Departing Oldtown, Dreamfyre took the queen northward, first to Highgarden, then to Crakehall and Casterly Rock, whose lords had welcomed her in days gone by. Nowhere had a dragon been seen, save for her own; not even a whisper of Princess Aerea had been heard. Thence Rhaena returned to Fair Isle, to face Lord Franklyn Farman once again. The years had not made his lordship any fonder of the queen, nor any wiser in how he chose to speak to her. “I had hoped my lady sister might come home to do her duty once she fled from you,” Lord Franklyn said, “but we have had no word of her, nor of your daughter. I cannot claim to know the princess, but I would say she is well rid of you, as was Fair Isle.
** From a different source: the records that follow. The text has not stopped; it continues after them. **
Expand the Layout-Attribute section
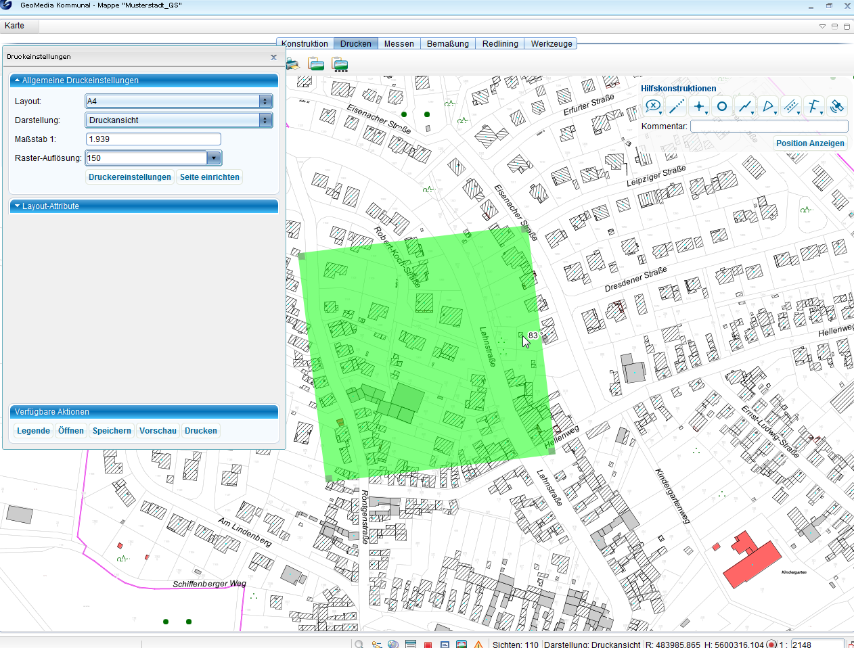The width and height of the screenshot is (854, 648). click(x=18, y=206)
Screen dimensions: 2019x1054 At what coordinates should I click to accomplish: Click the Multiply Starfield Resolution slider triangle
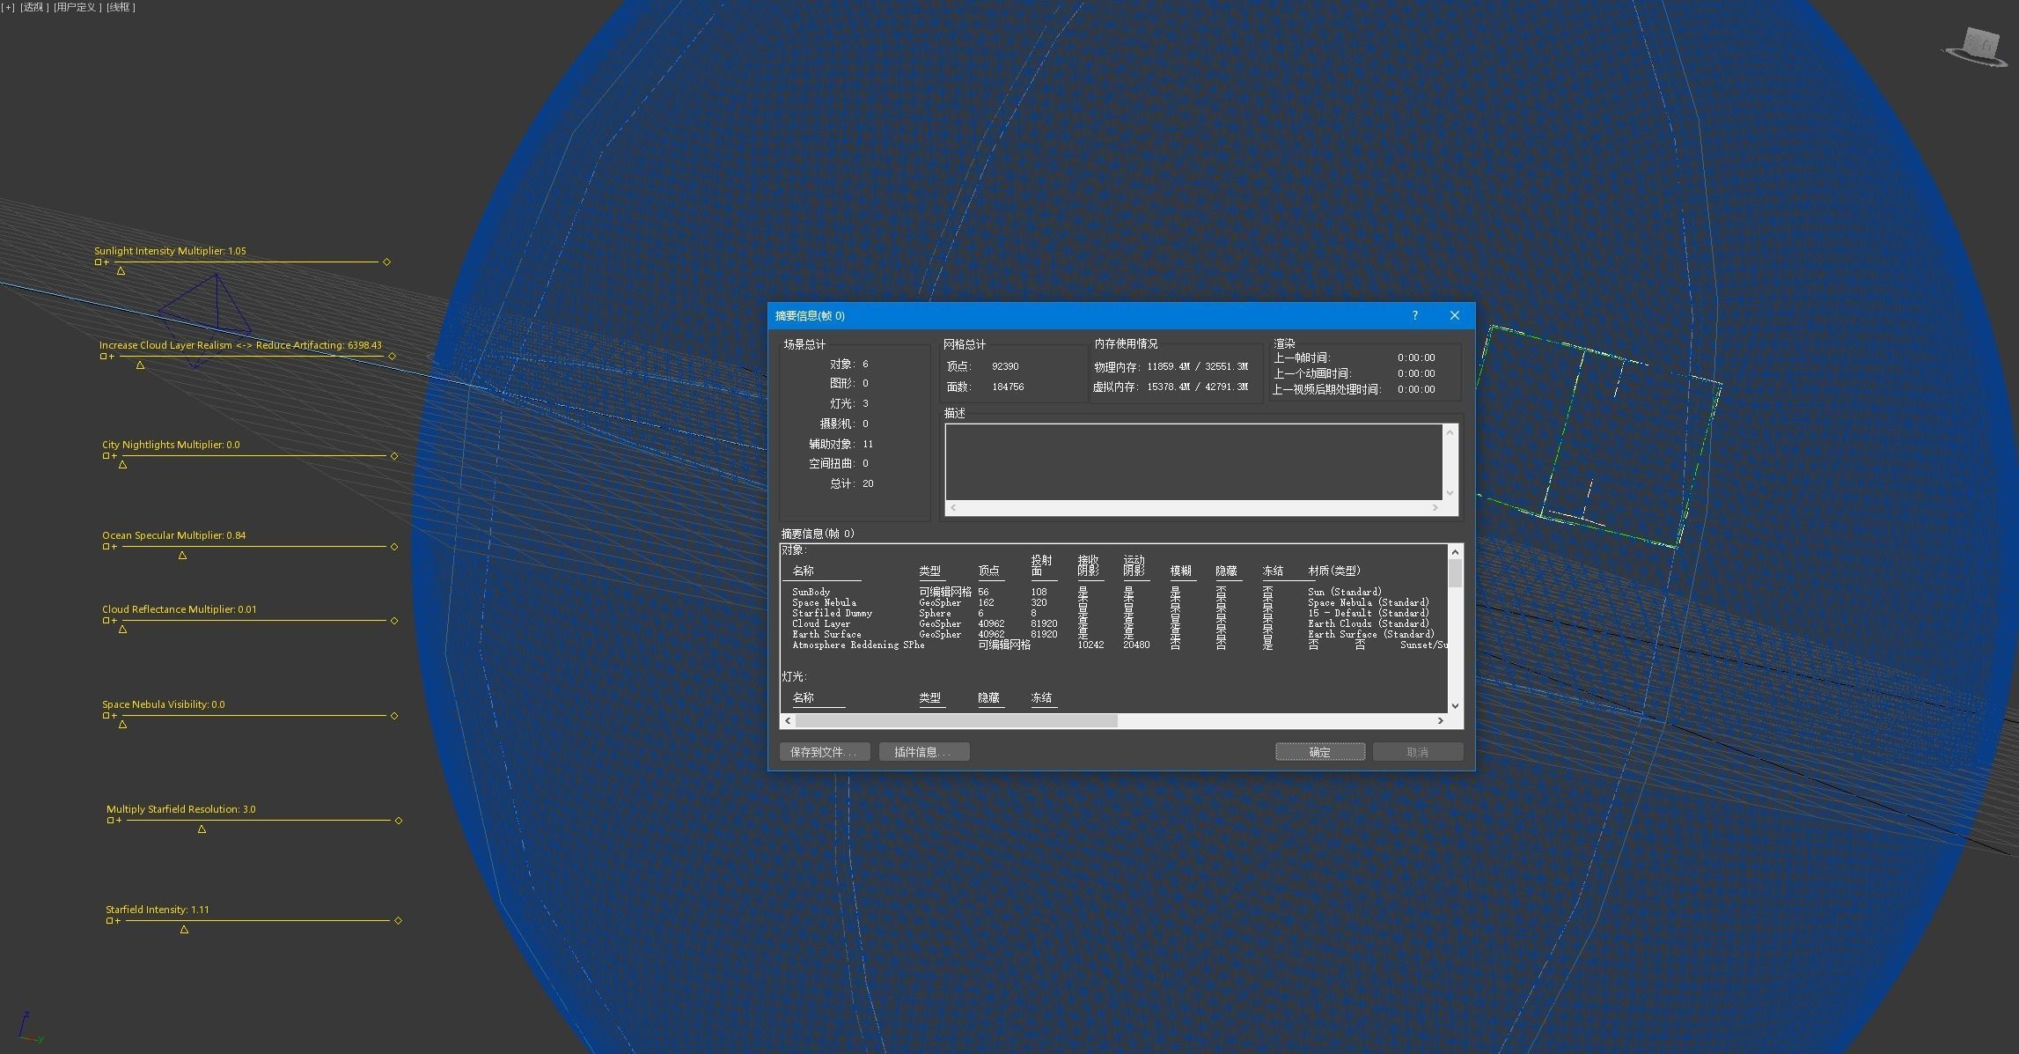click(x=202, y=829)
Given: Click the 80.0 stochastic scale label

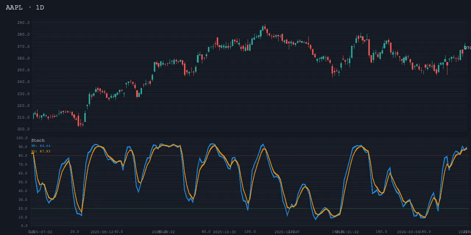Looking at the screenshot, I should (x=23, y=156).
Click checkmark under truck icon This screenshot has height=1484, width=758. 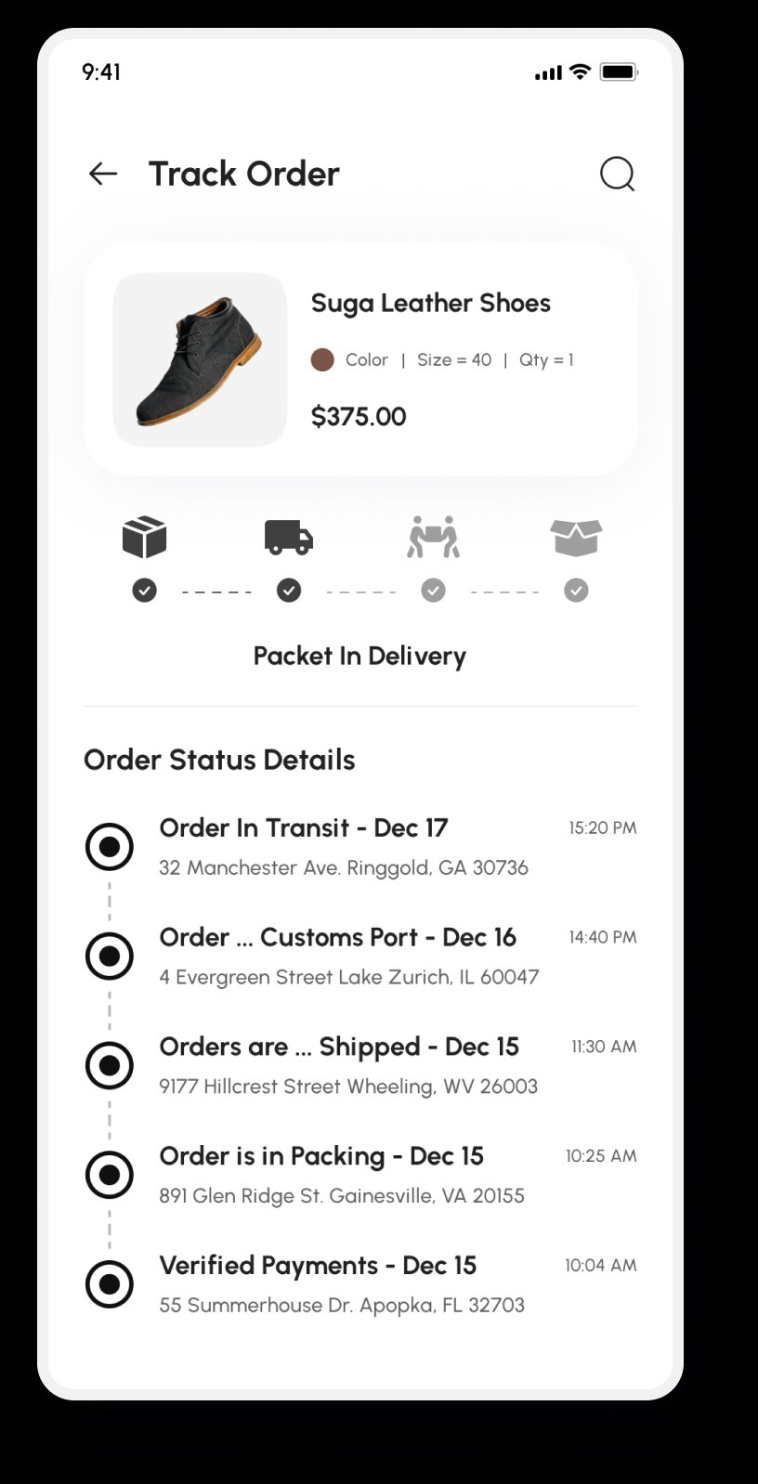289,591
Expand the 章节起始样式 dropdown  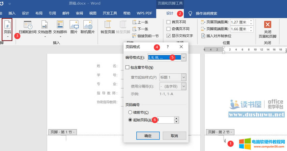[x=183, y=77]
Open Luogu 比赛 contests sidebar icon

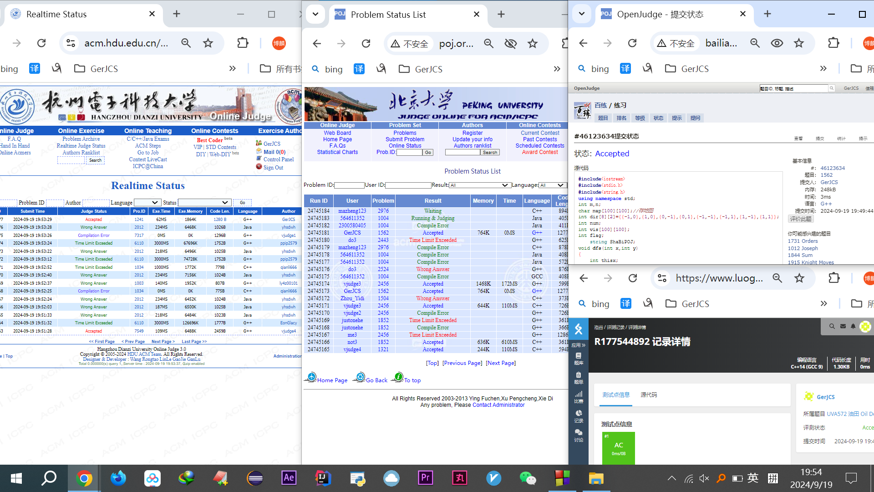[579, 397]
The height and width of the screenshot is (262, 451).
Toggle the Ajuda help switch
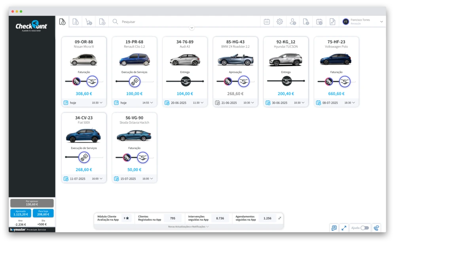pyautogui.click(x=364, y=228)
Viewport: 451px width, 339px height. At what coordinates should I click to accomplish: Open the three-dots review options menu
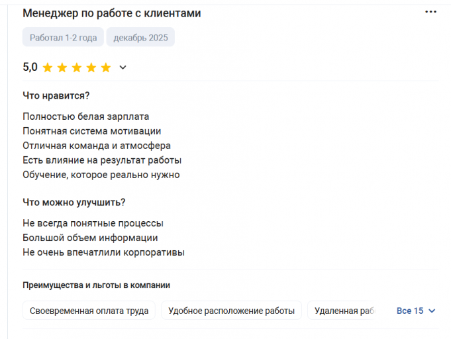click(x=430, y=13)
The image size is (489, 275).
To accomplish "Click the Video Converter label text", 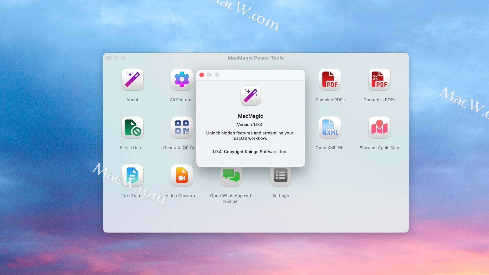I will click(x=182, y=196).
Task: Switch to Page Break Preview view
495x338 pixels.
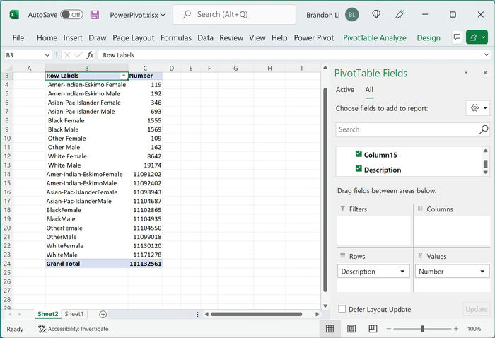Action: point(373,329)
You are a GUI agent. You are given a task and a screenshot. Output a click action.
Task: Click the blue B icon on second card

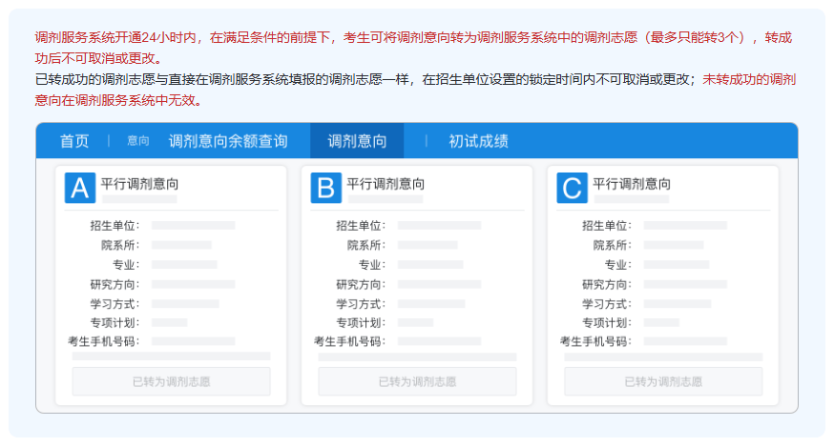(326, 188)
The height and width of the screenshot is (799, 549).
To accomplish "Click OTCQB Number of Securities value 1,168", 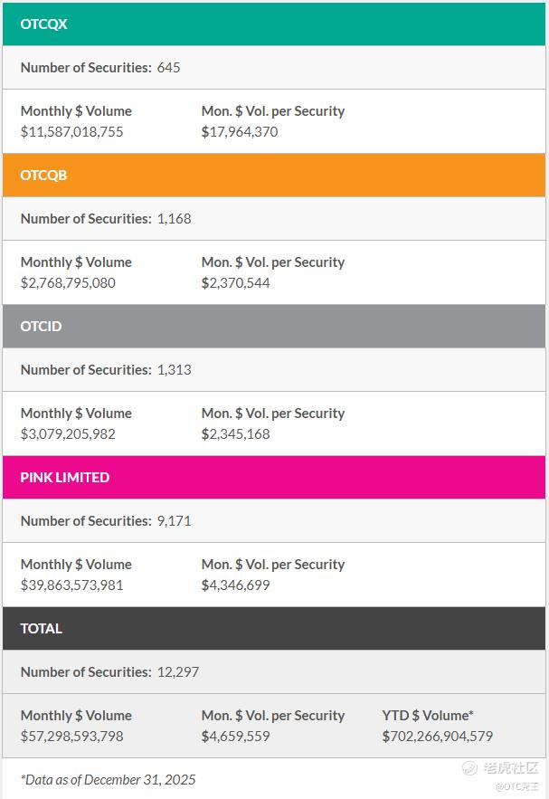I will click(x=174, y=219).
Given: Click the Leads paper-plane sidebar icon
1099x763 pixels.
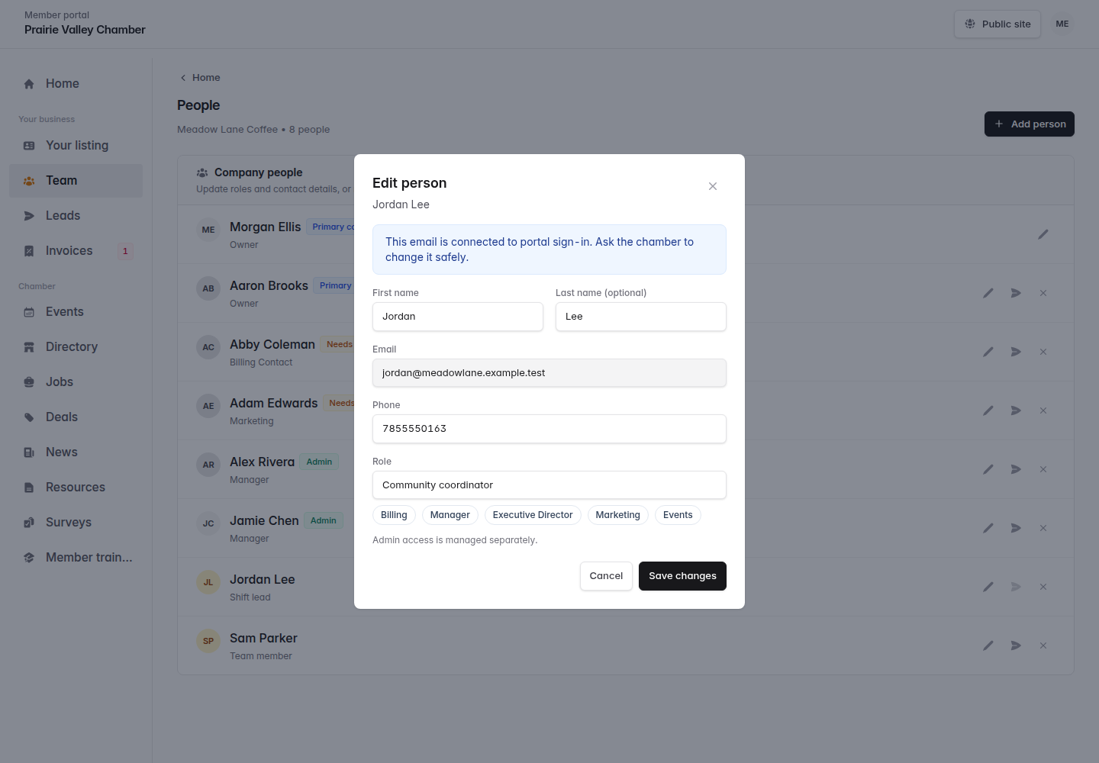Looking at the screenshot, I should [x=29, y=216].
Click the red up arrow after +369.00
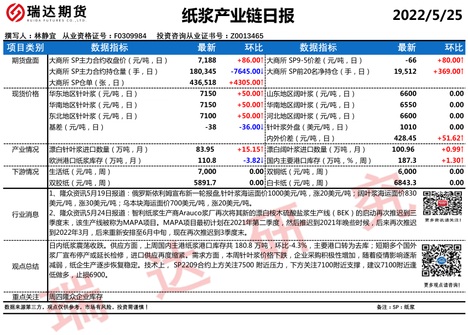This screenshot has height=335, width=468. coord(462,71)
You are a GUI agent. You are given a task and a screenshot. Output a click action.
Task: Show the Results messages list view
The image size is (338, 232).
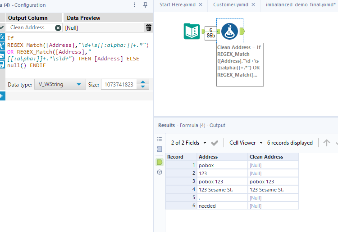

If she turns up here we shall see her off, just as we did her mother.”

   “You do not know Aerea, that much is true,” Her Grace responded. “If she does indeed find her way to these shores, my lord, you may find she is not as forbearing as her mother. Oh, and I wish you luck if you should try to ‘see off’ the Black Dread. Balerion quite enjoyed your brother, by now he may desire another course.”

After Fair Isle, history loses track of Rhaena Targaryen. She would not return to King’s Landing or Dragonstone for the rest of the year, nor present herself at the seat of any lord in the Seven Kingdoms. We have fragmentary reports of Dreamfyre being seen as far north as the barrowlands and the banks of the Fever River, and as far south as the Red Mountains of Dorne and the canyons of the Torrentine. Shunning castles and cities, Rhaena and her dragon were glimpsed flying over the Fingers and the Mountains of the Moon, the misty green forests of Cape Wrath, the Shield Islands, and the Arbor…but nowhere did she seek out human company. Instead she sought the wild, lonely places, windswept moors and grassy plains and dismal swamps, cliffs and crags and mountain glens. Was she still hunting for some sign of her daughter, or was it simply solitude she desired? We shall never know.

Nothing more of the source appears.